* [PROBLEM DESCRIPTION] In full and without alteration, print the entries that follow.

* [PROVIDED RECORDS]
==================================================

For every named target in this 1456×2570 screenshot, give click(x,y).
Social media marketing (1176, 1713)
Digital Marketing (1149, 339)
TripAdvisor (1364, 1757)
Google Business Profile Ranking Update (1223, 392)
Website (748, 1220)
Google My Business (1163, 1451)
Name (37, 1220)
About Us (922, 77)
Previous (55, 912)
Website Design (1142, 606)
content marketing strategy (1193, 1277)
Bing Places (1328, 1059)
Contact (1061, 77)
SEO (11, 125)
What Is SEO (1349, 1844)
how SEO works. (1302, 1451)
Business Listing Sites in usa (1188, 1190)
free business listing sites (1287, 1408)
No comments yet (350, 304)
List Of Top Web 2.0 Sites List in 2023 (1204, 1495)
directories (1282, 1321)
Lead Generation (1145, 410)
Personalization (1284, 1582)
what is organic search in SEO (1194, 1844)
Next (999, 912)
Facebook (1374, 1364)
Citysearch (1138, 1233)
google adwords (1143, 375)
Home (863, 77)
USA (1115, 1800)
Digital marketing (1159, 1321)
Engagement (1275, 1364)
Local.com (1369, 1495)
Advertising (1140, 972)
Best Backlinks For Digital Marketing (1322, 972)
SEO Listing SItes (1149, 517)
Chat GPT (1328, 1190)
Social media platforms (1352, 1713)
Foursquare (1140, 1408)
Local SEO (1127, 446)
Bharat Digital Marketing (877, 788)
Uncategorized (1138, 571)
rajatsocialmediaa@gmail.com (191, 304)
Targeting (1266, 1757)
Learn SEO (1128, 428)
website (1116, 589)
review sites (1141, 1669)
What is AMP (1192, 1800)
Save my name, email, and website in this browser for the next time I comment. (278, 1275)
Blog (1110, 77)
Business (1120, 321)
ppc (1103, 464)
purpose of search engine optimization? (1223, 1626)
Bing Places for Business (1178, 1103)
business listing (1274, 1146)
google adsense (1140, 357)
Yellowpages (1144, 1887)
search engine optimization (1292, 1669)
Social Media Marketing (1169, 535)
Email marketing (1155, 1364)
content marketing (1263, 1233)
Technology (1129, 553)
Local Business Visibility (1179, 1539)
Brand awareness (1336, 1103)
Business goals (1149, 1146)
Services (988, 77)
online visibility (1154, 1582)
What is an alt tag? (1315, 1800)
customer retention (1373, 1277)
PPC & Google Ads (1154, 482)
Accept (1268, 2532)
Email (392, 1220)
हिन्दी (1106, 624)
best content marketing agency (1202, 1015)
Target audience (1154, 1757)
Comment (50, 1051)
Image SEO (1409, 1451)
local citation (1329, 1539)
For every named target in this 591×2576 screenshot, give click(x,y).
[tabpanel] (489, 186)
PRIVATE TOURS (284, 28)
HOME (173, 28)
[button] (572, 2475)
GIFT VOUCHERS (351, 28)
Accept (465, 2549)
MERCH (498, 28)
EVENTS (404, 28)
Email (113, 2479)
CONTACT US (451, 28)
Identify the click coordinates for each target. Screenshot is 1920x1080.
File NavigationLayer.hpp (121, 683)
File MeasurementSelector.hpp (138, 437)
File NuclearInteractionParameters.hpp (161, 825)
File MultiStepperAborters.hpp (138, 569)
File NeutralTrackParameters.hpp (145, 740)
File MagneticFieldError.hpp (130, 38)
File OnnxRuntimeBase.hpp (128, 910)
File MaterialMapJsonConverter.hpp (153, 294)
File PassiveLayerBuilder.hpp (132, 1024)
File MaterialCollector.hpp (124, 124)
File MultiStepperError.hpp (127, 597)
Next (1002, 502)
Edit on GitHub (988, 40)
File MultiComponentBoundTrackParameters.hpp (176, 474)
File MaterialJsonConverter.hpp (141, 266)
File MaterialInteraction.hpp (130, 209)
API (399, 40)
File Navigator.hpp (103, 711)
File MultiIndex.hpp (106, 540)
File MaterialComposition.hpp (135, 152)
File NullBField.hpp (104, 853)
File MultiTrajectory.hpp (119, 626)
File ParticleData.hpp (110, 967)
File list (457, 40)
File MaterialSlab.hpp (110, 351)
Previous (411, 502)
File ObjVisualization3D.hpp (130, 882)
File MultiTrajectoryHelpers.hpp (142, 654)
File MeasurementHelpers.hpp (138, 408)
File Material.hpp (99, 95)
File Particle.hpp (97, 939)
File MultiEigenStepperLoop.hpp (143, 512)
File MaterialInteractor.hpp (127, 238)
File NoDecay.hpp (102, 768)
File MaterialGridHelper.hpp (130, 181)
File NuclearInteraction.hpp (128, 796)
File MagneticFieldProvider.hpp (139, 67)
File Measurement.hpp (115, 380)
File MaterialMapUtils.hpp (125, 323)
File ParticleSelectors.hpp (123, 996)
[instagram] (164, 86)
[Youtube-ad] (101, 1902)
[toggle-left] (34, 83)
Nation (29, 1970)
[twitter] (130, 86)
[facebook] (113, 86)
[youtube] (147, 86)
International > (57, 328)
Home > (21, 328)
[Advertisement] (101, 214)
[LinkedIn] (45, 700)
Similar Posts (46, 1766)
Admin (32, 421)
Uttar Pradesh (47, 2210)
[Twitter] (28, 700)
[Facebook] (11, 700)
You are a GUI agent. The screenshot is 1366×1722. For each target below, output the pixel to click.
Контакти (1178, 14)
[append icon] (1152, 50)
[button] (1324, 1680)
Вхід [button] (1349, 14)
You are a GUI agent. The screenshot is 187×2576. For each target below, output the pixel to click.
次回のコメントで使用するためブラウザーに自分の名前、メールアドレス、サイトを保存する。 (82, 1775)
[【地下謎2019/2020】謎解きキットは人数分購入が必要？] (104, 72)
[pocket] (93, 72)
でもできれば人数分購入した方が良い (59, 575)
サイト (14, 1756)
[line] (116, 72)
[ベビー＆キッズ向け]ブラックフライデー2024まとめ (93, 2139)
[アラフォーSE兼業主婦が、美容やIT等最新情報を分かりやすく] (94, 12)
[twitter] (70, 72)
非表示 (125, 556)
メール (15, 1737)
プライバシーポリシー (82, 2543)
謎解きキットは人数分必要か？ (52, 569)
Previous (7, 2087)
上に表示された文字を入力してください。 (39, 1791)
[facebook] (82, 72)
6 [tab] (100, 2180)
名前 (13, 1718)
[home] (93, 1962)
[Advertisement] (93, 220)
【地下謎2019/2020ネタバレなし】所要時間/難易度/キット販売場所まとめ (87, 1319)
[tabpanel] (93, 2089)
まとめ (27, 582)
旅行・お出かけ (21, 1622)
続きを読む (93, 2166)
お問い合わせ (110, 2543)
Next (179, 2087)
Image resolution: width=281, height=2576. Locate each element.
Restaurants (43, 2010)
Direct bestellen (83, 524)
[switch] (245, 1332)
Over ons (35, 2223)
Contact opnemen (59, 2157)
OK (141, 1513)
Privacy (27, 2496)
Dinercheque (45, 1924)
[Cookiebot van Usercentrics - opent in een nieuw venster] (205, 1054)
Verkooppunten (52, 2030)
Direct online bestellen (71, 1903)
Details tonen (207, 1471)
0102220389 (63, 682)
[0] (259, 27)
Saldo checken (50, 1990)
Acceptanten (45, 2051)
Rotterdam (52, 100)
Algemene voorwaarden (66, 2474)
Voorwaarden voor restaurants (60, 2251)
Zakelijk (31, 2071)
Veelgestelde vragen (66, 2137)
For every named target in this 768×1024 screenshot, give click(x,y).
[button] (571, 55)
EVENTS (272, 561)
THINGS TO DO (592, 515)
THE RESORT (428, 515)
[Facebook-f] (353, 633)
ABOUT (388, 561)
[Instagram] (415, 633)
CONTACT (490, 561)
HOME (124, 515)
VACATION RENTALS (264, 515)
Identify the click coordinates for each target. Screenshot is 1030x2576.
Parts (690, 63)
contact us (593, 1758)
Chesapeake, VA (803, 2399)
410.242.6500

==================================================

* [RESPONSE AREA]
For every named target in this 1456×2570 screenshot, give click(x,y).
Social media marketing (1176, 1713)
Digital Marketing (1149, 339)
TripAdvisor (1364, 1757)
Google Business Profile Ranking Update (1223, 392)
Website (748, 1220)
Google My Business (1163, 1451)
Name (37, 1220)
About Us (922, 77)
Previous (55, 912)
Website Design (1142, 606)
content marketing strategy (1193, 1277)
Bing Places (1328, 1059)
Contact (1061, 77)
SEO (11, 125)
What Is SEO (1349, 1844)
how SEO works. (1302, 1451)
Business Listing Sites in usa (1188, 1190)
free business listing sites (1287, 1408)
No comments yet (350, 304)
List Of Top Web 2.0 Sites List in 2023 (1204, 1495)
directories (1282, 1321)
Lead Generation (1145, 410)
Personalization (1284, 1582)
what is organic search in SEO (1194, 1844)
Next (999, 912)
Facebook (1374, 1364)
Citysearch (1138, 1233)
google adwords (1143, 375)
Home (863, 77)
USA (1115, 1800)
Digital marketing (1159, 1321)
Engagement (1275, 1364)
Local.com (1369, 1495)
Advertising (1140, 972)
Best Backlinks For Digital Marketing (1322, 972)
SEO Listing SItes (1149, 517)
Chat GPT (1328, 1190)
Social media platforms (1352, 1713)
Foursquare (1140, 1408)
Local SEO (1127, 446)
Bharat Digital Marketing (877, 788)
Uncategorized (1138, 571)
rajatsocialmediaa@gmail.com (191, 304)
Targeting (1266, 1757)
Learn SEO (1128, 428)
website (1116, 589)
review sites (1141, 1669)
What is AMP (1192, 1800)
Save my name, email, and website in this browser for the next time I comment. (278, 1275)
Blog (1110, 77)
Business (1120, 321)
ppc (1103, 464)
purpose of search engine optimization? (1223, 1626)
Bing Places for Business (1178, 1103)
business listing (1274, 1146)
google adsense (1140, 357)
Yellowpages (1144, 1887)
search engine optimization (1292, 1669)
Social Media Marketing (1169, 535)
Email marketing (1155, 1364)
content marketing (1263, 1233)
Technology (1129, 553)
Local Business Visibility (1179, 1539)
Brand awareness (1336, 1103)
Business goals (1149, 1146)
Services (988, 77)
online visibility (1154, 1582)
What is an alt tag? (1315, 1800)
customer retention (1373, 1277)
PPC & Google Ads (1154, 482)
Accept (1268, 2532)
Email (392, 1220)
हिन्दी (1106, 624)
best content marketing agency (1202, 1015)
Target audience (1154, 1757)
Comment (50, 1051)
Image SEO (1409, 1451)
local citation (1329, 1539)
For every named target in this 591×2576 screenshot, give click(x,y).
[tabpanel] (489, 186)
PRIVATE TOURS (284, 28)
HOME (173, 28)
[button] (572, 2475)
GIFT VOUCHERS (351, 28)
Accept (465, 2549)
MERCH (498, 28)
EVENTS (404, 28)
Email (113, 2479)
CONTACT US (451, 28)
Identify the click coordinates for each target. Screenshot is 1920x1080.
File NavigationLayer.hpp (121, 683)
File MeasurementSelector.hpp (138, 437)
File NuclearInteractionParameters.hpp (161, 825)
File MultiStepperAborters.hpp (138, 569)
File NeutralTrackParameters.hpp (145, 740)
File MagneticFieldError.hpp (130, 38)
File OnnxRuntimeBase.hpp (128, 910)
File MaterialMapJsonConverter.hpp (153, 294)
File PassiveLayerBuilder.hpp (132, 1024)
File MaterialCollector.hpp (124, 124)
File MultiStepperError.hpp (127, 597)
Next (1002, 502)
Edit on GitHub (988, 40)
File MultiComponentBoundTrackParameters.hpp (176, 474)
File MaterialJsonConverter.hpp (141, 266)
File MaterialInteraction.hpp (130, 209)
API (399, 40)
File Navigator.hpp (103, 711)
File MultiIndex.hpp (106, 540)
File MaterialComposition.hpp (135, 152)
File NullBField.hpp (104, 853)
File MultiTrajectory.hpp (119, 626)
File ParticleData.hpp (110, 967)
File list (457, 40)
File MaterialSlab.hpp (110, 351)
Previous (411, 502)
File ObjVisualization3D.hpp (130, 882)
File MultiTrajectoryHelpers.hpp (142, 654)
File MeasurementHelpers.hpp (138, 408)
File Material.hpp (99, 95)
File Particle.hpp (97, 939)
File MultiEigenStepperLoop.hpp (143, 512)
File MaterialInteractor.hpp (127, 238)
File NoDecay.hpp (102, 768)
File MaterialGridHelper.hpp (130, 181)
File NuclearInteraction.hpp (128, 796)
File MagneticFieldProvider.hpp (139, 67)
File Measurement.hpp (115, 380)
File MaterialMapUtils.hpp (125, 323)
File ParticleSelectors.hpp (123, 996)
[instagram] (164, 86)
[Youtube-ad] (101, 1902)
[toggle-left] (34, 83)
Nation (29, 1970)
[twitter] (130, 86)
[facebook] (113, 86)
[youtube] (147, 86)
International > (57, 328)
Home > (21, 328)
[Advertisement] (101, 214)
[LinkedIn] (45, 700)
Similar Posts (46, 1766)
Admin (32, 421)
Uttar Pradesh (47, 2210)
[Twitter] (28, 700)
[Facebook] (11, 700)
You are a GUI agent. The screenshot is 1366×1722. For each target below, output the pixel to click.
Контакти (1178, 14)
[append icon] (1152, 50)
[button] (1324, 1680)
Вхід [button] (1349, 14)
You are a GUI agent. The screenshot is 187×2576. For each target below, output the pixel to click.
次回のコメントで使用するためブラウザーに自分の名前、メールアドレス、サイトを保存する。 (82, 1775)
[【地下謎2019/2020】謎解きキットは人数分購入が必要？] (104, 72)
[pocket] (93, 72)
でもできれば人数分購入した方が良い (59, 575)
サイト (14, 1756)
[line] (116, 72)
[ベビー＆キッズ向け]ブラックフライデー2024まとめ (93, 2139)
[アラフォーSE兼業主婦が、美容やIT等最新情報を分かりやすく] (94, 12)
[twitter] (70, 72)
非表示 (125, 556)
メール (15, 1737)
プライバシーポリシー (82, 2543)
謎解きキットは人数分必要か？ (52, 569)
Previous (7, 2087)
上に表示された文字を入力してください。 (39, 1791)
[facebook] (82, 72)
6 [tab] (100, 2180)
名前 (13, 1718)
[home] (93, 1962)
[Advertisement] (93, 220)
【地下謎2019/2020ネタバレなし】所要時間/難易度/キット販売場所まとめ (87, 1319)
[tabpanel] (93, 2089)
まとめ (27, 582)
旅行・お出かけ (21, 1622)
続きを読む (93, 2166)
お問い合わせ (110, 2543)
Next (179, 2087)
Image resolution: width=281, height=2576. Locate each element.
Restaurants (43, 2010)
Direct bestellen (83, 524)
[switch] (245, 1332)
Over ons (35, 2223)
Contact opnemen (59, 2157)
OK (141, 1513)
Privacy (27, 2496)
Dinercheque (45, 1924)
[Cookiebot van Usercentrics - opent in een nieuw venster] (205, 1054)
Verkooppunten (52, 2030)
Direct online bestellen (71, 1903)
Details tonen (207, 1471)
0102220389 (63, 682)
[0] (259, 27)
Saldo checken (50, 1990)
Acceptanten (45, 2051)
Rotterdam (52, 100)
Algemene voorwaarden (66, 2474)
Voorwaarden voor restaurants (60, 2251)
Zakelijk (31, 2071)
Veelgestelde vragen (66, 2137)
For every named target in this 768×1024 screenshot, give click(x,y).
[button] (571, 55)
EVENTS (272, 561)
THINGS TO DO (592, 515)
THE RESORT (428, 515)
[Facebook-f] (353, 633)
ABOUT (388, 561)
[Instagram] (415, 633)
CONTACT (490, 561)
HOME (124, 515)
VACATION RENTALS (264, 515)
Identify the click coordinates for each target. Screenshot is 1030x2576.
Parts (690, 63)
contact us (593, 1758)
Chesapeake, VA (803, 2399)
410.242.6500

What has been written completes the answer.